Auto Giant Stellantis CEO to Present Major Turnaround Strategy Thursday

The chief executive of automotive giant Stellantis will present a comprehensive turnaround strategy to investors Thursday, emphasizing efforts to restore critical U.S. market performance, streamline the company’s extensive brand collection, and expand partnerships with Chinese manufacturers.

Antonio Filosa’s presentation at the company’s capital markets day in Auburn Hills, Michigan, represents a pivotal moment for the executive who joined last year to reverse the automaker’s declining performance after losing market share in both the U.S. and Europe. The company’s stock reached record lows in March.

The global automotive manufacturer, ranked fourth worldwide by sales volume, is anticipated to reveal plans concentrating investment on four primary brands, while pursuing expanded joint ventures with Chinese automakers to utilize manufacturing capacity and reduce expenses.

“They just need their North American business to function. That will give immediate value to their stock,” said Massimo Baggiani from London-based Stellantis investor Niche Asset Management, which has bought two tranches of shares since March.

Baggiani noted that the company must address excess manufacturing capacity in Europe, restructure its brand approach, and counter increasing competition from Chinese competitors in profitable regions including South America and Africa.

“The good thing is that Filosa seems to be aware and has ideas on how to address such challenges,” he said. “We’ll need to test him over a longer period.”

Chinese partnerships will feature prominently in Filosa’s investor presentation, following recent announcements expanding the company’s European joint venture with Leapmotor and establishing a manufacturing agreement with Dongfeng in China.

According to a source familiar with the plans, Filosa’s presentation will contain “a lot of China in it.”

The automotive group maintains surplus production capacity across multiple countries and, similar to European competitor Volkswagen, Filosa has indicated openness to sharing European manufacturing facilities with additional Chinese automakers beyond Leapmotor.

Last week, the company suggested its manufacturing collaboration with Dongfeng might soon extend beyond China’s borders.

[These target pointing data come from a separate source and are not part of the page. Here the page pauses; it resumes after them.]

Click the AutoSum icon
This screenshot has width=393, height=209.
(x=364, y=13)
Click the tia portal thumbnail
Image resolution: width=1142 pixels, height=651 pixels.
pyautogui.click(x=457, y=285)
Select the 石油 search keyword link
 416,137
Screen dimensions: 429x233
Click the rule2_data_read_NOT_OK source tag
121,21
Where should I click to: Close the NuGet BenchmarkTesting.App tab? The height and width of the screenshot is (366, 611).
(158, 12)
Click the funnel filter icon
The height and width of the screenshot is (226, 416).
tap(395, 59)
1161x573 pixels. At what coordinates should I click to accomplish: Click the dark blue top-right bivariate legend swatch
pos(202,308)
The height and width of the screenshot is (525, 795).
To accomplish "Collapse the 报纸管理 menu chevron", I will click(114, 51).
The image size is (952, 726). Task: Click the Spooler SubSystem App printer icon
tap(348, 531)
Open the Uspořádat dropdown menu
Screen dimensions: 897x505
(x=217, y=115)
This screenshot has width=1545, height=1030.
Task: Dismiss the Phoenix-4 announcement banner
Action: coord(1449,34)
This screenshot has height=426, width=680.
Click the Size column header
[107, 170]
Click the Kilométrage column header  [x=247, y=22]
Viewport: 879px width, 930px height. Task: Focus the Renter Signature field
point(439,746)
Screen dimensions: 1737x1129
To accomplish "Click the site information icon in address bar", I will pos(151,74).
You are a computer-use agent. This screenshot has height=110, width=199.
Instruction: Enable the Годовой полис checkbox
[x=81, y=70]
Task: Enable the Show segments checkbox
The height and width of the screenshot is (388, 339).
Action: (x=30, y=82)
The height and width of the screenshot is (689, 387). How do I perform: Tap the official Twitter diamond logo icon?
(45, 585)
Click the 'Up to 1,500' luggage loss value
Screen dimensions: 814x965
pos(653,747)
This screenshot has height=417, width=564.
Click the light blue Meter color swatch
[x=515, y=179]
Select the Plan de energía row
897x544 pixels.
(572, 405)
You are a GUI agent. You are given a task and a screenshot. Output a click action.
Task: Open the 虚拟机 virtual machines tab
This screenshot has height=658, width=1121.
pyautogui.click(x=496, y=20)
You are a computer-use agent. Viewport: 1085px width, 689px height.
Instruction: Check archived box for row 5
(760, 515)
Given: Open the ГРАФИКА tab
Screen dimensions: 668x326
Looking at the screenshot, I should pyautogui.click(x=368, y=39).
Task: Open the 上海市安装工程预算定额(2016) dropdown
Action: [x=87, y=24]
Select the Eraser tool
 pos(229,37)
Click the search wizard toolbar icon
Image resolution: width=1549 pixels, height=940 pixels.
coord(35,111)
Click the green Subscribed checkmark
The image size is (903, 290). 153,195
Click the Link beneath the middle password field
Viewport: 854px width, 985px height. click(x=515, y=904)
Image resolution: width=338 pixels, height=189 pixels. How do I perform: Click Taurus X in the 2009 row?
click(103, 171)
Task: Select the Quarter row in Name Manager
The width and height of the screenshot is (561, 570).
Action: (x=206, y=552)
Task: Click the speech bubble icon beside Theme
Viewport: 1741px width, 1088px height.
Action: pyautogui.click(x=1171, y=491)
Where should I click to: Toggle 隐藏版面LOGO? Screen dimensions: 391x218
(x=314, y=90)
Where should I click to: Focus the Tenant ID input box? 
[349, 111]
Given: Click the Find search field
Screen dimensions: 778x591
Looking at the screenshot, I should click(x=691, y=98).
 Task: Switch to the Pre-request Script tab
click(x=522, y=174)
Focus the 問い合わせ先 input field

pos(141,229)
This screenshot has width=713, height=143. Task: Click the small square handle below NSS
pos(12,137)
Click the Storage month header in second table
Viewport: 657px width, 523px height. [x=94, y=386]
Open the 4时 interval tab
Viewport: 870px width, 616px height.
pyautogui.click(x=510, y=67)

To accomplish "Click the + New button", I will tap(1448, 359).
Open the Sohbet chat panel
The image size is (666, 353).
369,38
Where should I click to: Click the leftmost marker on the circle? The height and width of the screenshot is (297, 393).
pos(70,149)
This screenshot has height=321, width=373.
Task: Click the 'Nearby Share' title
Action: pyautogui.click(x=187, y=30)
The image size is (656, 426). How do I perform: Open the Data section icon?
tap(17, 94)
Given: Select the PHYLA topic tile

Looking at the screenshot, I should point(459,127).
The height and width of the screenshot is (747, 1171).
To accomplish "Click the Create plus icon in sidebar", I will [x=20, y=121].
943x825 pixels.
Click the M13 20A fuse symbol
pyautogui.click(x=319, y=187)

Investors seek assurance that Filosa’s strategy can generate sustained sales growth and increase profitability while addressing challenges ranging from brand complexity to manufacturing inefficiencies and $26 billion in charges related to reduced electric vehicle goals.

These partnerships could help the Franco-Italian manufacturer enhance its electric vehicles by gaining expertise from Chinese competitors, who possess competitive electric platforms, supply chains, significant cost benefits, and faster vehicle development cycles.

Analysts from Citi noted in their research that Filosa aims to fill gaps in the U.S. market, where the company’s vehicles appeal to only half of potential buyers, through the new Jeep Cherokee and compact and midsize pickup trucks.

Investors will also seek clarification regarding the company’s approach to its 14 brands, representing the industry’s most extensive portfolio.

Concentrating investments on Jeep, Ram, Peugeot and Fiat would mark a departure from the group’s historically balanced resource distribution and reflects the necessity of focusing capital on higher-volume, higher-margin brands without completely eliminating others.

Other brands will continue operating with more specialized or regional focus.

“If you are too drastic in deciding to quit one or the other, then you are losing that customer base for somebody else,” Filosa said last week.

“The real point is not to select one, two, three, or four brands,” he added. “The real point is to combine efficient capital allocation with brand-specific strategies.”